Problem description => From the entries below, return only the lines starting at the one that contains "Click the plus button in bottom-left toolbar" and ending at the one that contains "Task: Open translations", exactly as they stand.

Data for this exercise =>
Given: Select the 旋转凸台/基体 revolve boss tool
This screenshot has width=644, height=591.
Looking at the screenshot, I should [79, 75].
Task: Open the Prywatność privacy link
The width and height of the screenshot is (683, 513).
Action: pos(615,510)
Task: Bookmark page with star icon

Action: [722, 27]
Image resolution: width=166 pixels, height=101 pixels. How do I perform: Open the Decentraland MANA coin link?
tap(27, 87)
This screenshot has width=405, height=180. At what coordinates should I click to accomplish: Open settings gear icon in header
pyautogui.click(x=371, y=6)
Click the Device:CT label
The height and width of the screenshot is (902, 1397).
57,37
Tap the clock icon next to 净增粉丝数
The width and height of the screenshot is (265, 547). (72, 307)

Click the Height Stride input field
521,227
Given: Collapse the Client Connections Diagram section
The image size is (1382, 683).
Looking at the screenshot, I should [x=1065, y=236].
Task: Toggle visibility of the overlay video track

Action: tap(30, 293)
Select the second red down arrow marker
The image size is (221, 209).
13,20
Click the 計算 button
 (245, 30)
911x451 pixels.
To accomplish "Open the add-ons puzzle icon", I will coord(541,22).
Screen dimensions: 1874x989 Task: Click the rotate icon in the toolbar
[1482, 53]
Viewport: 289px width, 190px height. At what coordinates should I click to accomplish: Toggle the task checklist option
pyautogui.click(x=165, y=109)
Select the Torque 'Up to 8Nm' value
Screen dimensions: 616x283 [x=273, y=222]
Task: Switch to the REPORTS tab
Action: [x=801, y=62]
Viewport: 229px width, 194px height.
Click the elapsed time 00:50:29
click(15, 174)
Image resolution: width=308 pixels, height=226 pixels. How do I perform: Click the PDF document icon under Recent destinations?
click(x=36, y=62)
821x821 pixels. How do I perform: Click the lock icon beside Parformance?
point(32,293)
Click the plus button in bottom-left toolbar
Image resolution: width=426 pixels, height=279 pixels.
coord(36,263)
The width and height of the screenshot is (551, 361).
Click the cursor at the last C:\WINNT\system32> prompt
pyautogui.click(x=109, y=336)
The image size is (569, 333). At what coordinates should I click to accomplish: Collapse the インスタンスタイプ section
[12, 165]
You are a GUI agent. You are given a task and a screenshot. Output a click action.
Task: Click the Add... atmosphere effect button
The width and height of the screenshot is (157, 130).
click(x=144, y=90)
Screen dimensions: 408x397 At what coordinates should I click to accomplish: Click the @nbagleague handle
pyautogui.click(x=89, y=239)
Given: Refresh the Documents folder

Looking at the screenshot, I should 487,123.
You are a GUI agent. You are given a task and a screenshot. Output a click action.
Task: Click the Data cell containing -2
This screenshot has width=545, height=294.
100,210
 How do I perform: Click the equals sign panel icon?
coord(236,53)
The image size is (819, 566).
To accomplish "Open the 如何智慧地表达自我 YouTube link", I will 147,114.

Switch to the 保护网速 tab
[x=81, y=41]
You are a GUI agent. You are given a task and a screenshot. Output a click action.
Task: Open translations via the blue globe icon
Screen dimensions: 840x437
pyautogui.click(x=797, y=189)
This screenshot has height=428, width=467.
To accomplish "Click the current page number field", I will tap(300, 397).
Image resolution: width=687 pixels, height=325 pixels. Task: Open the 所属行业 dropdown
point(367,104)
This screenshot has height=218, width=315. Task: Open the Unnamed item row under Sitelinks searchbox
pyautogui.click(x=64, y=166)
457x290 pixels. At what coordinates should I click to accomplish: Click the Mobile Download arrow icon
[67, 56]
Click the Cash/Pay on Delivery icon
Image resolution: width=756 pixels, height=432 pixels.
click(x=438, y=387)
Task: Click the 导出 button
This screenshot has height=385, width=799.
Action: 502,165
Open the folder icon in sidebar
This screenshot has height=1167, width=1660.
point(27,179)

Exercise response =>
Click the plus button in bottom-left toolbar
Image resolution: width=426 pixels, height=279 pixels.
coord(36,263)
The width and height of the screenshot is (551, 361).
Click the cursor at the last C:\WINNT\system32> prompt
pyautogui.click(x=109, y=336)
The image size is (569, 333). At what coordinates should I click to accomplish: Collapse the インスタンスタイプ section
[12, 165]
You are a GUI agent. You are given a task and a screenshot. Output a click action.
Task: Click the Add... atmosphere effect button
The width and height of the screenshot is (157, 130).
click(x=144, y=90)
Screen dimensions: 408x397 At what coordinates should I click to accomplish: Click the @nbagleague handle
pyautogui.click(x=89, y=239)
Given: Refresh the Documents folder

Looking at the screenshot, I should 487,123.
You are a GUI agent. You are given a task and a screenshot. Output a click action.
Task: Click the Data cell containing -2
This screenshot has width=545, height=294.
100,210
 How do I perform: Click the equals sign panel icon?
coord(236,53)
The image size is (819, 566).
To accomplish "Open the 如何智慧地表达自我 YouTube link", I will 147,114.

Switch to the 保护网速 tab
[x=81, y=41]
You are a GUI agent. You are given a task and a screenshot. Output a click action.
Task: Open translations via the blue globe icon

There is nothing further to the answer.